_Written problem_
From the post on stateful fuzzing in Foundry, reproduce word for word the passage that opens with the words containing "Stop Guessing, Start" and closes with "for your protocol.".

Obinna Duru

Posted on Apr 27

Stop Guessing, Start Proving: A Guide to Stateful Fuzzing in Foundry

#web3 #blockchain #solidity #foundry

We are building MilestoneCrowdfundUpgradeable: a smart contract that holds donor funds in escrow and releases them only when real-world milestones are verified. In our last post, we designed the engine for this protocol. We built a theoretical fortress guarded by strict mathematical laws.

But in Web3, a theoretical fortress isn't good enough. If you write a web app and it has a bug, a button doesn't work. If you write a smart contract and it has a bug, people lose their life savings. Testing isn't an afterthought; it is a matter of life or death for your protocol.

To test this protocol, I didn't just write a few scripts to see if the functions worked. I built a mathematical proving ground. In this post, I want to show you exactly how I did that. We are going to talk about why I switched to Foundry, how to use a "fuzzer" to find your blind spots, the magic of Ghost Variables, and the hardest lesson I learned about testing state machines.

The Shift: Why I Chose Foundry Over Hardhat

When I write tests in Hardhat, I am writing JavaScript that talks to a Solidity contract. There is a translation layer between my brain and the blockchain. I find myself fighting JavaScript's async/await, weird big-number edge cases, and ABI encoding at the exact same time I am trying to think about protocol correctness. It's exhausting.

Foundry breaks that barrier. In Foundry, your tests are written in Solidity. The EVM (the actual engine that runs Ethereum) is the test runtime. That means there is no JavaScript middleman translating your code. If I want to pretend to be a user named Alice, I just write vm.prank(alice). If I want to fast-forward time by 30 days, I write vm.warp(block.timestamp + 30 days). It reads like pseudocode.

But the single biggest reason I switched, the one that changed how I think about testing entirely is exactness. In Hardhat, you approximate gas. In Foundry, the gas numbers in your test output are the exact gas numbers you will see on mainnet. When you're designing a crowdfunding protocol where everyday donors are paying for every pledge call, that exactness matters enormously.

Collected data entries
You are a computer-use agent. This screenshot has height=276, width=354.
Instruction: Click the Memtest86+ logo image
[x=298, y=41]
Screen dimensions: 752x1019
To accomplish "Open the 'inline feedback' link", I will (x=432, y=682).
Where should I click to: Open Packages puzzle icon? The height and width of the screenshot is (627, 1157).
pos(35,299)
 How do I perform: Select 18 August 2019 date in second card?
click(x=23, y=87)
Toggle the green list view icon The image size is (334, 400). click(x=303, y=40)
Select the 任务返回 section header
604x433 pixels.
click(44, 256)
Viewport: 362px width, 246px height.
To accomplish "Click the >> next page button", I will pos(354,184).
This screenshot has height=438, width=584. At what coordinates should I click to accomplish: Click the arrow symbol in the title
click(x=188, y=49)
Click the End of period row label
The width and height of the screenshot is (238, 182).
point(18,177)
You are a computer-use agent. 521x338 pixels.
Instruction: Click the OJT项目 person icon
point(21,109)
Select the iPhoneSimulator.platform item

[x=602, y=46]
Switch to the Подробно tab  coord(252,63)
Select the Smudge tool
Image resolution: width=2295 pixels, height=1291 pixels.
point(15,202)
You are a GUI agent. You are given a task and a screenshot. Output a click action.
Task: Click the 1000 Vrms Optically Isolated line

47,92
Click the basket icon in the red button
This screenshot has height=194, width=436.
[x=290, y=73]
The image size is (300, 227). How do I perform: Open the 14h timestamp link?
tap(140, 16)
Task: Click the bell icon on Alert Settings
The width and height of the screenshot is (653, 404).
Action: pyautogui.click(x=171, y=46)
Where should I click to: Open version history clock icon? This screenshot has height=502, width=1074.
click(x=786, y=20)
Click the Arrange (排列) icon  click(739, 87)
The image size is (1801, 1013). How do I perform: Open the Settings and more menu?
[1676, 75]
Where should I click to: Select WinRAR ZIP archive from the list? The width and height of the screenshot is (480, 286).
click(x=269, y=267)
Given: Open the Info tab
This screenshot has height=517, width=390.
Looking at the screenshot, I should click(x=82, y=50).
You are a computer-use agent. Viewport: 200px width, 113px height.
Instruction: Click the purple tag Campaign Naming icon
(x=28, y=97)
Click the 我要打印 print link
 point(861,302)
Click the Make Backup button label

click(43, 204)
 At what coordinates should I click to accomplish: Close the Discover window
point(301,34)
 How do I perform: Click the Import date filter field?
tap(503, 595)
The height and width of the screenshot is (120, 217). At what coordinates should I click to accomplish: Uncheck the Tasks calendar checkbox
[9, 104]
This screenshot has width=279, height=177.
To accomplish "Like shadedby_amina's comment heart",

_Reply_
Stop Guessing, Start Proving: A Guide to Stateful Fuzzing in Foundry

#web3 #blockchain #solidity #foundry

We are building MilestoneCrowdfundUpgradeable: a smart contract that holds donor funds in escrow and releases them only when real-world milestones are verified. In our last post, we designed the engine for this protocol. We built a theoretical fortress guarded by strict mathematical laws.

But in Web3, a theoretical fortress isn't good enough. If you write a web app and it has a bug, a button doesn't work. If you write a smart contract and it has a bug, people lose their life savings. Testing isn't an afterthought; it is a matter of life or death for your protocol.